# CLAUDE.md
This file provides guidance to Claude Code (claude.ai/code) when working with code in the mcp-kanka repository.
## Project Overview
This is an MCP (Model Context Protocol) server that provides AI assistants with tools to interact with Kanka campaigns. It exposes 9 tools for CRUD operations on Kanka entities (characters, locations, organizations, etc.) and implements client-side filtering, fuzzy search, and markdown/HTML conversion.
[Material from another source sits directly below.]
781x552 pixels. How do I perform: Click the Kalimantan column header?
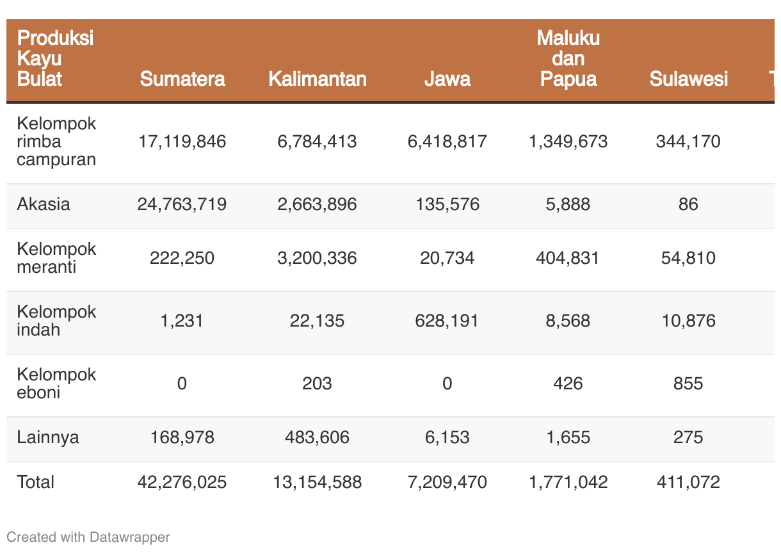click(318, 79)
## Key Development Commands
This project uses [uv](https://docs.astral.sh/uv/) for dependency management. All commands are wrapped in the Makefile for convenience:
```bash
# Install development environment (uses uv sync)
make install
# Sync dependencies without updating lock file
make sync
# Run tests
make test
# Format code
make format
# Run linting
make lint
# Run type checking
make typecheck
# Run everything (lint + typecheck + tests)
make check
# Generate coverage report
make coverage
# Clean up generated files
make clean
```
### Direct uv commands
```bash
# Install dependencies
uv sync --all-groups
# Run a command in the environment
uv run pytest
# Add a new dependency
uv add package-name
# Add a dev dependency
uv add --group dev package-name
# Update dependencies
uv lock --upgrade
# Build the package
uv build
```
## Git Commit Message Format
This project uses conventional commits format:
```
<type>(<scope>): <subject>
<body>
<footer>
```
**Types:**
- `feat`: New feature
- `fix`: Bug fix
- `docs`: Documentation only changes
- `style`: Code style changes (formatting, missing semicolons, etc)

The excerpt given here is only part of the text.